- EXERCISE: Convert the lines below into a numbered list, omitting any blank lines.

Start of RECORDS TO PROCESS

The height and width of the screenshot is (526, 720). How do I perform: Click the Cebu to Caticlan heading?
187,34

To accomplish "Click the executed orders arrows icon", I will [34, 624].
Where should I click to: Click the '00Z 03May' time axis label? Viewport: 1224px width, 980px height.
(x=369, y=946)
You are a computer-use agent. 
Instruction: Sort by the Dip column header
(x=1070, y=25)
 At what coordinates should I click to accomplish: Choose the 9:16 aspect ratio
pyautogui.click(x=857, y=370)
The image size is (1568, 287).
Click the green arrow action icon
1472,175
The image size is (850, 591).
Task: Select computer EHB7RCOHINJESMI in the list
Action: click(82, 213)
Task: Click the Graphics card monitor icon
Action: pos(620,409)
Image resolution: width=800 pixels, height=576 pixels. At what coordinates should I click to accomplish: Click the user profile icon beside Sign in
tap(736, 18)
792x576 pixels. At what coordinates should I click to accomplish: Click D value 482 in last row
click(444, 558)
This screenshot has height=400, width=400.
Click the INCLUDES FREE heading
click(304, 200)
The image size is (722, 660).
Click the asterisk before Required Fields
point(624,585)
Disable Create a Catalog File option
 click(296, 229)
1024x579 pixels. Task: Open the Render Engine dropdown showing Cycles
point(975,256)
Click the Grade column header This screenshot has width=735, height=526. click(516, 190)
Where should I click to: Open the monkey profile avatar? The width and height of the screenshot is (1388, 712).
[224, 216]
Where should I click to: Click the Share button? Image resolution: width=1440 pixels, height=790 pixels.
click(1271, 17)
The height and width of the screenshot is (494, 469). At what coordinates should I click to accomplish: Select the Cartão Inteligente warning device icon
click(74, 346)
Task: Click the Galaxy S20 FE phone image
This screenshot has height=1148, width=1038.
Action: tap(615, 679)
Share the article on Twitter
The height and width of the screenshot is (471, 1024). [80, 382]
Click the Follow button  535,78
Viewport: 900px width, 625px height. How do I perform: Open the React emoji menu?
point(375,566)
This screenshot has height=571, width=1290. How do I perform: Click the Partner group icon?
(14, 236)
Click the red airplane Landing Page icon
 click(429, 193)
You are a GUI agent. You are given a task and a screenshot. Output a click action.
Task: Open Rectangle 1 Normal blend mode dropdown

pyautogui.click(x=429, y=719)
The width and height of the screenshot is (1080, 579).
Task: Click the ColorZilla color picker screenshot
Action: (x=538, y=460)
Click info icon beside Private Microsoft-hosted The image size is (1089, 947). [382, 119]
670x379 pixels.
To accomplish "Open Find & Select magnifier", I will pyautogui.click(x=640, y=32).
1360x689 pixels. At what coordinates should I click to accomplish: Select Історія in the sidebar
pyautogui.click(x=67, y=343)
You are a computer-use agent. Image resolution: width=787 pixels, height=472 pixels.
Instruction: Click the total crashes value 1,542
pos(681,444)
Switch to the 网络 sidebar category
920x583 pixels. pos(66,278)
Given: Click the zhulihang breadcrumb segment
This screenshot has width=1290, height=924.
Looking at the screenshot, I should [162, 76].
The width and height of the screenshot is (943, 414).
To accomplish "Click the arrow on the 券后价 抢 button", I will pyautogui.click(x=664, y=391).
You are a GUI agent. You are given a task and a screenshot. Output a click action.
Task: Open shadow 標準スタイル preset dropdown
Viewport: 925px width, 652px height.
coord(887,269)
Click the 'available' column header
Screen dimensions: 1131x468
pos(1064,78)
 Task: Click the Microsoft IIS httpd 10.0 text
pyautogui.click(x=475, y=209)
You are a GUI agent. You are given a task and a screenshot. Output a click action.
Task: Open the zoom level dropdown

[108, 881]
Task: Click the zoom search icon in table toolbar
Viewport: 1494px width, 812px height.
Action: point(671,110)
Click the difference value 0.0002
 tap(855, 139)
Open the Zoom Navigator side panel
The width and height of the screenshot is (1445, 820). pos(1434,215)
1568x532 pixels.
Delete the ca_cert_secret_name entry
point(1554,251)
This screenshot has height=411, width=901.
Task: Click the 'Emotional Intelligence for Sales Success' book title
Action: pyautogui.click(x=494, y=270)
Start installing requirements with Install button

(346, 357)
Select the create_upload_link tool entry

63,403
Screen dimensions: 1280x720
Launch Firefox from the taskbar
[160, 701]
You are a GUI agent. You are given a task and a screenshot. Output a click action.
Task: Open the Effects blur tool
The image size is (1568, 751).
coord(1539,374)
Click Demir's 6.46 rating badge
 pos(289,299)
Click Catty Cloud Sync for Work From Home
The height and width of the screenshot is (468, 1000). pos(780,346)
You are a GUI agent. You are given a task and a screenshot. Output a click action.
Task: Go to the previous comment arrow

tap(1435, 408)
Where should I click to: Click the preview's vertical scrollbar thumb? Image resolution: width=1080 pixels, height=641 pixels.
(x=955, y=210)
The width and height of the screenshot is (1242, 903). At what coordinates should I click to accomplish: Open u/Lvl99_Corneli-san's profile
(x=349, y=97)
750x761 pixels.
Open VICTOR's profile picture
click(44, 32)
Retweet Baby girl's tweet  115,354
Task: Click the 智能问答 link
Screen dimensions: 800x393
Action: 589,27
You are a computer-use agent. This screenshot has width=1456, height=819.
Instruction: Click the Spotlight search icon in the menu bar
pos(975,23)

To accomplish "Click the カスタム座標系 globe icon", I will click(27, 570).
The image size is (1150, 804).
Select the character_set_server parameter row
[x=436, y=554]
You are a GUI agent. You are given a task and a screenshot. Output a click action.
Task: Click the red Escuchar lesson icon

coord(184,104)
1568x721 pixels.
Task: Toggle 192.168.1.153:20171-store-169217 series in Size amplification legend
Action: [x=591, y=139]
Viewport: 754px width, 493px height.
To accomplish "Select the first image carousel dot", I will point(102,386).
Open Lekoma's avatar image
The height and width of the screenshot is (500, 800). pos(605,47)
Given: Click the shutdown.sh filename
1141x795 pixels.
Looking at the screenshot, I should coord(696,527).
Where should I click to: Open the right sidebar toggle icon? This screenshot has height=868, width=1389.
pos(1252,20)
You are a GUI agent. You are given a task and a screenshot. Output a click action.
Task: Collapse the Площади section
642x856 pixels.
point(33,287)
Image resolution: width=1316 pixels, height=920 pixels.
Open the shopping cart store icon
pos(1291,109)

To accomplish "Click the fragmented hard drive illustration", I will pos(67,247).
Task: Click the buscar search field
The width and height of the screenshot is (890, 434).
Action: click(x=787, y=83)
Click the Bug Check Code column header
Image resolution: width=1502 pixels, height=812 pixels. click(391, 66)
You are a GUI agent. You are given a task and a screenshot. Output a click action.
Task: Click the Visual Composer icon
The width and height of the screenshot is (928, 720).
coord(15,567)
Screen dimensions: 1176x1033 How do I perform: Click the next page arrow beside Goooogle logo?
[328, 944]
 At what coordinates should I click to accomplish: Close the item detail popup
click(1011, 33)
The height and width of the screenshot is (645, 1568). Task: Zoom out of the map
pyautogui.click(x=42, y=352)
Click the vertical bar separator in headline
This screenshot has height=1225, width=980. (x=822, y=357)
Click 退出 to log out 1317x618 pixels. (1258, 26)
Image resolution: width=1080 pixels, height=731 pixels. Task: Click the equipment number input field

End of RECORDS TO PROCESS

- WRITTEN RESPONSE:
1. The height and width of the screenshot is (526, 720). How do I perform: Click the Cebu to Caticlan heading?
2. 187,34
3. To accomplish "Click the executed orders arrows icon", I will [34, 624].
4. Where should I click to: Click the '00Z 03May' time axis label? Viewport: 1224px width, 980px height.
5. (x=369, y=946)
6. You are a computer-use agent. 
7. Instruction: Sort by the Dip column header
8. (x=1070, y=25)
9.  At what coordinates should I click to accomplish: Choose the 9:16 aspect ratio
10. pyautogui.click(x=857, y=370)
11. The image size is (1568, 287).
12. Click the green arrow action icon
13. 1472,175
14. The image size is (850, 591).
15. Task: Select computer EHB7RCOHINJESMI in the list
16. Action: click(82, 213)
17. Task: Click the Graphics card monitor icon
18. Action: pos(620,409)
19. Image resolution: width=800 pixels, height=576 pixels. At what coordinates should I click to accomplish: Click the user profile icon beside Sign in
20. tap(736, 18)
21. 792x576 pixels. At what coordinates should I click to accomplish: Click D value 482 in last row
22. click(444, 558)
23. This screenshot has height=400, width=400.
24. Click the INCLUDES FREE heading
25. click(304, 200)
26. The image size is (722, 660).
27. Click the asterisk before Required Fields
28. point(624,585)
29. Disable Create a Catalog File option
30.  click(296, 229)
31. 1024x579 pixels. Task: Open the Render Engine dropdown showing Cycles
32. point(975,256)
33. Click the Grade column header This screenshot has width=735, height=526. click(516, 190)
34. Where should I click to: Open the monkey profile avatar? The width and height of the screenshot is (1388, 712).
35. [224, 216]
36. Where should I click to: Click the Share button? Image resolution: width=1440 pixels, height=790 pixels.
37. click(1271, 17)
38. The height and width of the screenshot is (494, 469). At what coordinates should I click to accomplish: Select the Cartão Inteligente warning device icon
39. click(74, 346)
40. Task: Click the Galaxy S20 FE phone image
41. This screenshot has height=1148, width=1038.
42. Action: tap(615, 679)
43. Share the article on Twitter
44. The height and width of the screenshot is (471, 1024). [80, 382]
45. Click the Follow button  535,78
46. Viewport: 900px width, 625px height. How do I perform: Open the React emoji menu?
47. point(375,566)
48. This screenshot has height=571, width=1290. How do I perform: Click the Partner group icon?
49. (14, 236)
50. Click the red airplane Landing Page icon
51.  click(429, 193)
52. You are a GUI agent. You are given a task and a screenshot. Output a click action.
53. Task: Open Rectangle 1 Normal blend mode dropdown
54. pyautogui.click(x=429, y=719)
55. The width and height of the screenshot is (1080, 579).
56. Task: Click the ColorZilla color picker screenshot
57. Action: (x=538, y=460)
58. Click info icon beside Private Microsoft-hosted The image size is (1089, 947). [382, 119]
59. 670x379 pixels.
60. To accomplish "Open Find & Select magnifier", I will pyautogui.click(x=640, y=32).
61. 1360x689 pixels. At what coordinates should I click to accomplish: Select Історія in the sidebar
62. pyautogui.click(x=67, y=343)
63. You are a computer-use agent. Image resolution: width=787 pixels, height=472 pixels.
64. Instruction: Click the total crashes value 1,542
65. pos(681,444)
66. Switch to the 网络 sidebar category
67. 920x583 pixels. pos(66,278)
68. Given: Click the zhulihang breadcrumb segment
69. This screenshot has width=1290, height=924.
70. Looking at the screenshot, I should [162, 76].
71. The width and height of the screenshot is (943, 414).
72. To accomplish "Click the arrow on the 券后价 抢 button", I will pyautogui.click(x=664, y=391).
73. You are a GUI agent. You are given a task and a screenshot. Output a click action.
74. Task: Open shadow 標準スタイル preset dropdown
75. Viewport: 925px width, 652px height.
76. coord(887,269)
77. Click the 'available' column header
78. Screen dimensions: 1131x468
79. pos(1064,78)
80.  Task: Click the Microsoft IIS httpd 10.0 text
81. pyautogui.click(x=475, y=209)
82. You are a GUI agent. You are given a task and a screenshot. Output a click action.
83. Task: Open the zoom level dropdown
84. [108, 881]
85. Task: Click the zoom search icon in table toolbar
86. Viewport: 1494px width, 812px height.
87. Action: point(671,110)
88. Click the difference value 0.0002
89.  tap(855, 139)
90. Open the Zoom Navigator side panel
91. The width and height of the screenshot is (1445, 820). pos(1434,215)
92. 1568x532 pixels.
93. Delete the ca_cert_secret_name entry
94. point(1554,251)
95. This screenshot has height=411, width=901.
96. Task: Click the 'Emotional Intelligence for Sales Success' book title
97. Action: pyautogui.click(x=494, y=270)
98. Start installing requirements with Install button
99. (346, 357)
100. Select the create_upload_link tool entry
101. 63,403
102. Screen dimensions: 1280x720
103. Launch Firefox from the taskbar
104. [160, 701]
105. You are a GUI agent. You are given a task and a screenshot. Output a click action.
106. Task: Open the Effects blur tool
107. The image size is (1568, 751).
108. coord(1539,374)
109. Click Demir's 6.46 rating badge
110.  pos(289,299)
111. Click Catty Cloud Sync for Work From Home
112. The height and width of the screenshot is (468, 1000). pos(780,346)
113. You are a GUI agent. You are given a task and a screenshot. Output a click action.
114. Task: Go to the previous comment arrow
115. tap(1435, 408)
116. Where should I click to: Click the preview's vertical scrollbar thumb? Image resolution: width=1080 pixels, height=641 pixels.
117. (x=955, y=210)
118. The width and height of the screenshot is (1242, 903). At what coordinates should I click to accomplish: Open u/Lvl99_Corneli-san's profile
119. (x=349, y=97)
120. 750x761 pixels.
121. Open VICTOR's profile picture
122. click(44, 32)
123. Retweet Baby girl's tweet  115,354
124. Task: Click the 智能问答 link
125. Screen dimensions: 800x393
126. Action: 589,27
127. You are a computer-use agent. This screenshot has width=1456, height=819.
128. Instruction: Click the Spotlight search icon in the menu bar
129. pos(975,23)
130. To accomplish "Click the カスタム座標系 globe icon", I will click(27, 570).
131. The image size is (1150, 804).
132. Select the character_set_server parameter row
133. [x=436, y=554]
134. You are a GUI agent. You are given a task and a screenshot. Output a click action.
135. Task: Click the red Escuchar lesson icon
136. coord(184,104)
137. 1568x721 pixels.
138. Task: Toggle 192.168.1.153:20171-store-169217 series in Size amplification legend
139. Action: [x=591, y=139]
140. Viewport: 754px width, 493px height.
141. To accomplish "Select the first image carousel dot", I will point(102,386).
142. Open Lekoma's avatar image
143. The height and width of the screenshot is (500, 800). pos(605,47)
144. Given: Click the shutdown.sh filename
145. 1141x795 pixels.
146. Looking at the screenshot, I should coord(696,527).
147. Where should I click to: Open the right sidebar toggle icon? This screenshot has height=868, width=1389.
148. pos(1252,20)
149. You are a GUI agent. You are given a task and a screenshot. Output a click action.
150. Task: Collapse the Площади section
151. 642x856 pixels.
152. point(33,287)
153. Image resolution: width=1316 pixels, height=920 pixels.
154. Open the shopping cart store icon
155. pos(1291,109)
156. To accomplish "Click the fragmented hard drive illustration", I will pos(67,247).
157. Task: Click the buscar search field
158. The width and height of the screenshot is (890, 434).
159. Action: click(x=787, y=83)
160. Click the Bug Check Code column header
161. Image resolution: width=1502 pixels, height=812 pixels. click(391, 66)
162. You are a GUI agent. You are given a task and a screenshot. Output a click action.
163. Task: Click the Visual Composer icon
164. The width and height of the screenshot is (928, 720).
165. coord(15,567)
166. Screen dimensions: 1176x1033 How do I perform: Click the next page arrow beside Goooogle logo?
167. [328, 944]
168.  At what coordinates should I click to accomplish: Close the item detail popup
169. click(1011, 33)
170. The height and width of the screenshot is (645, 1568). Task: Zoom out of the map
171. pyautogui.click(x=42, y=352)
172. Click the vertical bar separator in headline
173. This screenshot has height=1225, width=980. (x=822, y=357)
174. Click 退出 to log out 1317x618 pixels. (1258, 26)
175. Image resolution: width=1080 pixels, height=731 pixels. Task: Click the equipment number input field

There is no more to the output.